Why Multiple Clusters

High Availability and Failover: GKE clusters can either be zonal based or deployed across multiple zones within a region. To insulate against regional failures, enterprises may want to deploy application instances and scale those across different regions. With multi-cluster support, applications can be deployed across regions in different clusters and serve end users in different geographies.

Data Gravity: GKE clusters can deployed in a region closer to the data residing in a DB within the same region. This reduces network latencies and also database round trip times.

Isolation: Different GKE clusters can be created to isolate different environments. Separate clusters can be created for Development, Production, Performance, UAT etc. Also separate clusters can be created for Business units or scrum teams.

Access Management: Multiple GKE clusters simplify access management. For e.g IAM policies can be created to provide access to individual teams for specific GKE clusters.

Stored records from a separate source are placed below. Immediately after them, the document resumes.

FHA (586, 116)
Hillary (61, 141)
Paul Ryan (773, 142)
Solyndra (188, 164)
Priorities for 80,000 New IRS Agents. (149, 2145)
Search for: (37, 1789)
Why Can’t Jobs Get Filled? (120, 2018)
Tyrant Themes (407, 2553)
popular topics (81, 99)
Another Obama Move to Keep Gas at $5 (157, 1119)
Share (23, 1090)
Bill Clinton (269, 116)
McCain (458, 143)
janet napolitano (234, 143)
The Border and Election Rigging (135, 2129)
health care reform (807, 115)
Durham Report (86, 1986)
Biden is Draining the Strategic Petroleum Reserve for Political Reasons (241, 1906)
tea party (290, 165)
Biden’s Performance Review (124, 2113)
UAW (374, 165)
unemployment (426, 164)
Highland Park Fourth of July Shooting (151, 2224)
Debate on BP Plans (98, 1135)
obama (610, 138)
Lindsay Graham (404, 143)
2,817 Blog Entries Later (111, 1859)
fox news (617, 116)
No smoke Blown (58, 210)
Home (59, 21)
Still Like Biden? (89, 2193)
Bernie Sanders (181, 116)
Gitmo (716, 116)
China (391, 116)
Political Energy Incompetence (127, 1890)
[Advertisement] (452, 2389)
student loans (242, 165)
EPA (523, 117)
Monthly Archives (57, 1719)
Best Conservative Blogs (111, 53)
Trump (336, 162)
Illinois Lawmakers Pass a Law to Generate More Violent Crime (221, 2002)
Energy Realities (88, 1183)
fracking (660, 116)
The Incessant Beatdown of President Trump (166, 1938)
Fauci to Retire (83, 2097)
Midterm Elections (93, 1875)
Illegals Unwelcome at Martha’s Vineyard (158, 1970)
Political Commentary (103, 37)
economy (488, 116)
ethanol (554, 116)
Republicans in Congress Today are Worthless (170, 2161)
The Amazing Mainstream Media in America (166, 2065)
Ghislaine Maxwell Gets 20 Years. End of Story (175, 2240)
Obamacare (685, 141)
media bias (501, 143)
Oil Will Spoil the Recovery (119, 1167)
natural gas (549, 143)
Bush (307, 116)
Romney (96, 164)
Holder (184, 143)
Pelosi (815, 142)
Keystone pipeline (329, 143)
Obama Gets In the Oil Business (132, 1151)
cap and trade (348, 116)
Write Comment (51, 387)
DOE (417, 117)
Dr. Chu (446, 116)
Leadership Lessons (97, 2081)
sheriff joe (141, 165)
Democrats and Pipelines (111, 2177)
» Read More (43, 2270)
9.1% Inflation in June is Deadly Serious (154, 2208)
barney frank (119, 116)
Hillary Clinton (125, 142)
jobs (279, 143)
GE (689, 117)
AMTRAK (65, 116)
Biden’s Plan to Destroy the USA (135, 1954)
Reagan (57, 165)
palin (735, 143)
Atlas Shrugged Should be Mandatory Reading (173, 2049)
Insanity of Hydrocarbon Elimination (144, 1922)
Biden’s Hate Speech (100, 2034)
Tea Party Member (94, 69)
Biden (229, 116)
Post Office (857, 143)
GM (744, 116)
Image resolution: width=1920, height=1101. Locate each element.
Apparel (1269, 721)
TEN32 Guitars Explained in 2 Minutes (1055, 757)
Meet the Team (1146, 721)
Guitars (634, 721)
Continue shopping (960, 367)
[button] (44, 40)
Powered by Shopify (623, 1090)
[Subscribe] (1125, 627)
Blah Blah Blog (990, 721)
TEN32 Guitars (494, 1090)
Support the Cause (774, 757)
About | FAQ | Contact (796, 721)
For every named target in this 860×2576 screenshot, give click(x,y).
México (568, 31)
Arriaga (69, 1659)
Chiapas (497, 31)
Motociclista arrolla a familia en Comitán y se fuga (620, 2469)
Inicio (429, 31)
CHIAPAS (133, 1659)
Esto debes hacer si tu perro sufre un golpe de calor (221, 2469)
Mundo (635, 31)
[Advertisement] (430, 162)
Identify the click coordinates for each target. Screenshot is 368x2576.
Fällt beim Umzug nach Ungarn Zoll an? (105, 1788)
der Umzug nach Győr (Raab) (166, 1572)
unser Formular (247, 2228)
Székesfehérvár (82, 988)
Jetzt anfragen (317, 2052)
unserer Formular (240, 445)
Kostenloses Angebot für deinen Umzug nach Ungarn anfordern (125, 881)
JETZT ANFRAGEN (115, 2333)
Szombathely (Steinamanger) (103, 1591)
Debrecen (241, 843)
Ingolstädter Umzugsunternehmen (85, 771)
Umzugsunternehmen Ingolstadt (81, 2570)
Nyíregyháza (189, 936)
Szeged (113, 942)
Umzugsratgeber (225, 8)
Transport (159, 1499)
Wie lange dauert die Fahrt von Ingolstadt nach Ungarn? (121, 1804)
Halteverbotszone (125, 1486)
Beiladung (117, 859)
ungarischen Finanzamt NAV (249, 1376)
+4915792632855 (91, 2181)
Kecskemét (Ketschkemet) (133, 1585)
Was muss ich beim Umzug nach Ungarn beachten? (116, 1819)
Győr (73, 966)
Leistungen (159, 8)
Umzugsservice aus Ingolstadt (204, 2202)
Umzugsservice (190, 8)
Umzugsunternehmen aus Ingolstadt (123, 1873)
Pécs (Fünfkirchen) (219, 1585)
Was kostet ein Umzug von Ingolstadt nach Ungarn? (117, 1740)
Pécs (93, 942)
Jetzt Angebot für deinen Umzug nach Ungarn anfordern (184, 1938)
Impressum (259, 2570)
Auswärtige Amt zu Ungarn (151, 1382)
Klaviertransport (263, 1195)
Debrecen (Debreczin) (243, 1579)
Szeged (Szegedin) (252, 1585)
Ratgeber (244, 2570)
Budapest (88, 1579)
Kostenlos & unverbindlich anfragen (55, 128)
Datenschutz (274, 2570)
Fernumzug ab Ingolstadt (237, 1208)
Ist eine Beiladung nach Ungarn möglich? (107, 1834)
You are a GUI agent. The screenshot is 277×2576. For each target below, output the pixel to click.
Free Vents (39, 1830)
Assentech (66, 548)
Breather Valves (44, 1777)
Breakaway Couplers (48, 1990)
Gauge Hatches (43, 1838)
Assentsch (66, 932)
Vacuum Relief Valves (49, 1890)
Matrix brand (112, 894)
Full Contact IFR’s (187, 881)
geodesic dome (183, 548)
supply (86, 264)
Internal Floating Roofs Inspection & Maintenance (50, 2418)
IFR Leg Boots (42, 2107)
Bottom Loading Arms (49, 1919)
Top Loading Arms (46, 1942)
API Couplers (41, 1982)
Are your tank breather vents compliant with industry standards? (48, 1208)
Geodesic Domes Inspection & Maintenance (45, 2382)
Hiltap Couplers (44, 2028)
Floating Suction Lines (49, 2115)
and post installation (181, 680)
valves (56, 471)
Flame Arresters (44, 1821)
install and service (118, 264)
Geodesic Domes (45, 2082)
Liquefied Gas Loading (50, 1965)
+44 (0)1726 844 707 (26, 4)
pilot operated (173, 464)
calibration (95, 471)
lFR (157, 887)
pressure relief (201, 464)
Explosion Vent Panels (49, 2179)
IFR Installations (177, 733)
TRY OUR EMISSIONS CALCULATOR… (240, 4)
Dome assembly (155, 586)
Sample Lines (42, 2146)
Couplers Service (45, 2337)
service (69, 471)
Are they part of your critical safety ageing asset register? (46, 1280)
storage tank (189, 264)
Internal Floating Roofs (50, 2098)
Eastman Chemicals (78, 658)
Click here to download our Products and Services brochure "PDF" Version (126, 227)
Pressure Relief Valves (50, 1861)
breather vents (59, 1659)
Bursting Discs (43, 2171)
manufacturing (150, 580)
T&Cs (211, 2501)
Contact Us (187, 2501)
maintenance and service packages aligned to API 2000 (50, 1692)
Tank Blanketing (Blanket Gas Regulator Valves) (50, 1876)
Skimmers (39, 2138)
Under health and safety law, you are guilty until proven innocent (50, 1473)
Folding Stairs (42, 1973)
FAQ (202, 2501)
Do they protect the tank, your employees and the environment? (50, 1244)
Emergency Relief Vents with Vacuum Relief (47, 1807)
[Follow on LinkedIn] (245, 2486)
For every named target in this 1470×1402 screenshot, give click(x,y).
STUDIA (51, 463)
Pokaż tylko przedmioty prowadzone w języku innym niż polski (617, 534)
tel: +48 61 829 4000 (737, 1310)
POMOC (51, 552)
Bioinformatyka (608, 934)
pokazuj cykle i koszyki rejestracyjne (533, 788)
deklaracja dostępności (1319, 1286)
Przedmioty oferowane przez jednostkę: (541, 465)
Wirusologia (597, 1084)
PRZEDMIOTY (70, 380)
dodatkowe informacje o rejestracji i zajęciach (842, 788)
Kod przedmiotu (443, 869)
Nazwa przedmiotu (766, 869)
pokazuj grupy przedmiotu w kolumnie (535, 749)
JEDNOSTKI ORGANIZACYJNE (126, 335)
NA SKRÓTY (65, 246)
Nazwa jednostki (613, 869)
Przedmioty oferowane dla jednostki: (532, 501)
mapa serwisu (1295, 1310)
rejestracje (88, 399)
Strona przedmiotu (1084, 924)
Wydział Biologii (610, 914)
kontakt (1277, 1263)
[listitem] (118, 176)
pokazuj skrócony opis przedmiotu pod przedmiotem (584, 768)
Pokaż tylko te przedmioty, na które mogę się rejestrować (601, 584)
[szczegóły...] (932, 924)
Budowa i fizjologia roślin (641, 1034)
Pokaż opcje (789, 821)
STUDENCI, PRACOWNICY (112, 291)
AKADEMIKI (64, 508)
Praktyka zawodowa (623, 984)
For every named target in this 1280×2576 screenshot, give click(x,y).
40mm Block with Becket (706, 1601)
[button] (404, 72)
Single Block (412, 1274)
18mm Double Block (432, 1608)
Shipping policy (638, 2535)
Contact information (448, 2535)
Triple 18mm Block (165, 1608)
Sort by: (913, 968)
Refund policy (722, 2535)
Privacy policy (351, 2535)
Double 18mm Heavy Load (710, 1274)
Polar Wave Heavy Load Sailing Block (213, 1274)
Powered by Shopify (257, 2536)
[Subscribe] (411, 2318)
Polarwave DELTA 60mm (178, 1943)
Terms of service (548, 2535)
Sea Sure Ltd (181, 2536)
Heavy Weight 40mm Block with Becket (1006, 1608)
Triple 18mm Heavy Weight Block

This allows teams to own their individual GKE clusters and manage them independently.

Scale: Extend beyond the limits of a single cluster or project by deploying applications across multiple clusters within the same project or different projects

Maintenance: Kubernetes version upgrades can be performed to selected services running within a cluster, shielding other services running in different clusters. This lowers the risk of failures during maintenance events. Also maintenance events can be planned based on the nature of applications deployed within the cluster.

Compliance: Specific application workloads may have to run in specific regions for data compliance. Hence these applications can be deployed in clusters created in specific regions.

Challenges

Management: Kubernetes administrators will have additional management overhead of managing multiple clusters instead of a single cluster. It should be possible to manage these clusters from a single pane.

East-West Communication: Application services within different clusters should be able to communicate east-west across cluster boundaries. For e.g order service in Cluster A may have to communicate with payment service in different cluster.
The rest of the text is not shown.